Selected text:
· · · ·

The governments, however, have ventured majorly in expanding welfare providing financial and in-kind support to the poor and vulnerable eg, free/subsidised food and fertilisers, and carrying on businesses eg, making steel and providing telephone services. These expenditures, almost more often than not, are funded by raising borrowings, which creates and makes fiscal deficit shoot up.
The Government of India, after suffering the adverse consequences of high fiscal deficits for 50 years, adopted a saner and prudent fiscal deficit approach in 2003 by enacting the Fiscal Responsibility and Budget Management (FRBM) law. The current government rightly hardcoded it in 2018 by amending the FRBM Act to provide that fiscal deficit would be brought down to and thereafter, never exceed 3% of GDP from the year 2020-21.
Ironically in the year 2020-21, the government unleashed the fiscal deficit genie from the FRBM bottle and went for a crazy fiscal deficit exceeding 9% of GDP. Two years have gone by since and the government has continued to maintain high fiscal deficits. The fiscal deficit for 2022-23 was budgeted at 6.4% of GDP.
Budget 2023-24 is round the corner. A very legitimate public interest and fiscal policy question to ask and examine is: can the government bring the fiscal deficit to moderate levels—say to 4% of GDP in 2023-24?
I believe the government should and can aim to bring the fiscal deficit down to less than 4% of GDP for 2023-24 without putting the welfare, growth, and real national public finance policy goals at risk.
This can be done by taking appropriate policy measures on both sides of the fiscal deficit equation ie, by reducing/eliminating some expenditures, and by raising additional taxes and non-debt receipts.
The government’s budgeted total expenditures of Rs 39.45 lakh crore in the current year 2022-23, broadly fall into four buckets:
a) unproductive and non-central government expenditures of interest, pension, mandatory transfers to states, and loans and advances to states (approximately Rs 15.5 lakh crore),
b) public goods and services like defence, internal security, etc (approximately Rs 6.5 lakh crore),
c) redistribution expenditures like food subsidy, direct transfers, health, employment promotion, etc (approximately Rs 9 lakh crore) and growth-oriented expenditures like infrastructure, industrial subsidies, agriculture subsidy, etc (approximately Rs 8.5 lakh crore).
Unproductive and non-central government expenditures included Rs 1 lakh crore of loans to state governments for ostensibly capital expenditures. Besides not being central government expenditures, these loans do not add up to the net resources of the state governments as well as their overall borrowing remains unchanged. These loans also distort federal fiscal relations. The central government is not and must not be the bankers to the states. These loans can be completely done away with in 2023-24 budget to reduce fiscal deficit by Rs. 1 lakh crore.
The government’s growth expenditures have enormous waste tucked into it. Investments in many corporations and authorities like BSNL, NHAI, Railways can be eliminated or drastically reduced again without harming growth prospects to save about 1.5 lakh crore from the capital expenditure.
There is not much scope in reducing expenditures on public goods and services. There is, however, a case for reforming these expenditures. Expenditures on central police forces and police modernisation need to be cut down whereas expenditures on cleaning up environment needs to go up.
This expenditure side measures together will bring down fiscal deficit by Rs 4 lakh crore.
There is not much scope for raising income and the value added taxes. Government should focus on addressing distortions like multiple tax rates, surcharges, unnecessary complications of options and unproductive exemptions in personal and corporate taxations in a tax revenue neutral manner.

· · · ·

Goals:
1. Please reproduce the part of the piece on India's fiscal deficit that opens with the words containing "There is not much scope in" and closes with "needs to go up.".
2. Take the piece on India's fiscal deficit further, starting after its final sentence.

Stored data:
· · · ·

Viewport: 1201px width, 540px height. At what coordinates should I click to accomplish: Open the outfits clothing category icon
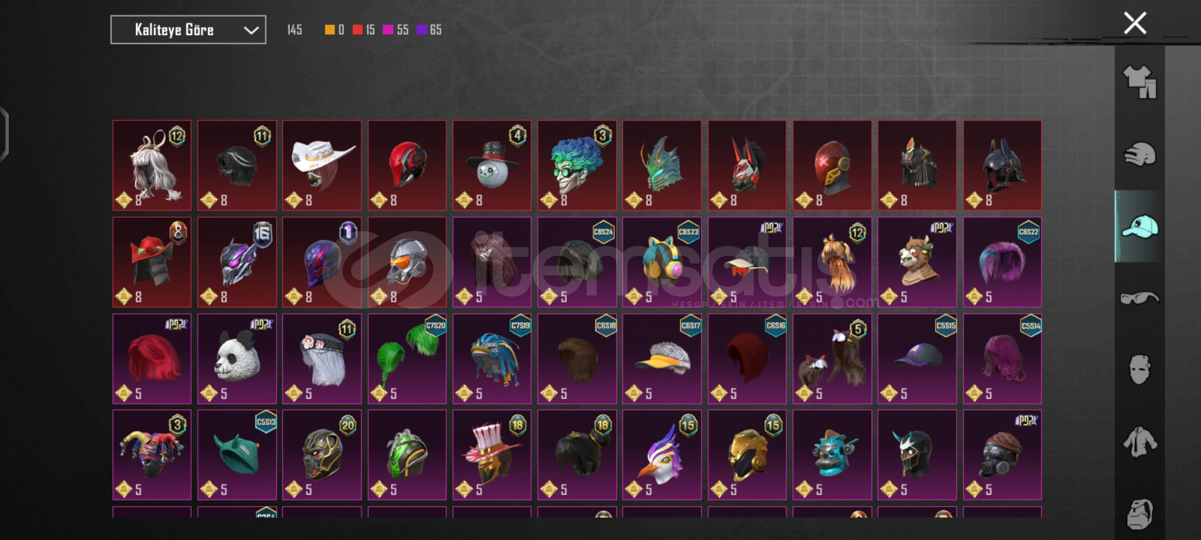coord(1139,82)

· · · ·

Replies:
1.
There is not much scope in reducing expenditures on public goods and services. There is, however, a case for reforming these expenditures. Expenditures on central police forces and police modernisation need to be cut down whereas expenditures on cleaning up environment needs to go up.

2.
There are two three big opportunities though.
India currently does not have taxation on wealth. With Indians wealth- real estate, machines and financial- exceeding Rs 15 trillion dollars (five times the GDP), the government can begin to tax wealth by charging a flat 10% tax on capital gains on transfer of wealth without granting indexation and any exemptions.
The government can also consider initiating a pollution and carbon tax regime. Net carbon and pollution emissions by any business beyond the prescribed normative threshold can be subjected to a flat per unit tax.
These two tax measures can easily yield at least additional Rs 1 lakh crore of revenue in 2023-24.
These measures will help Government reduce fiscal deficit by at least Rs. 2 lakh crore in 2023-24.
I don’t, however, think that Government will take any of these measures. Let me explain why?
Loans to the states for capital expenditures were started in 2021 to tighten central government’s control over state finances and to push the states to undertake capital expenditures of central government’s liking. It is unlikely that the central government will let go this control.
The central Government has been expanding subsidies massively in last few years. Fertiliser subsidies have now been raised to more than 90% of the cost with urea sold under Government mandated Bharat brand. National Food Security Act scheme, which required Government to charge Rs 3/2/1 for rice/wheat/coarse grains, has been replaced with PM Garib Kalyan Ann Yojana (PMGKAY) to provide free foodgrains. LPG gas subsidies have been brought back.
Other subsidies also serve powerful interests. The government is unlikely to take any political risk to do any sensible rationalisation measure like replacing current fertiliser subsidies with cash transfer to the marginal and small farmers.
Stoppage of equity and grants to wasteful BSNLs and MTNLs have many vested interests to serve. Likewise, closure of unprofitable investments and replacement of NHAI’s and Railway’s capital expenditures with viability gap subsidies, prevent politicians from claiming populist credit and co-opted businesses to enrich at public cost. These are too powerful interests to displease.
The government abolished the wealth tax in 2015. It has continued with the distortionary and irrational capital gains regime. It is unlikely to hurt the powerful and wealthy by bringing the wealth taxation law. Likewise, play safe by continuing the status quo rather than rock the boat by initiating a pollution and carbon emissions taxation scheme is more likely the government preference.
Sovereign fund route of privatisation and disinvestment has been proposed to the government a number of times in the past. There are numerous global success stories as well. The government, however, wanted to do disinvestment by DIPAM only. It seems the government is more likely to put the privatisation and disinvestment programme on the backburner in place of trying any new and good ideas.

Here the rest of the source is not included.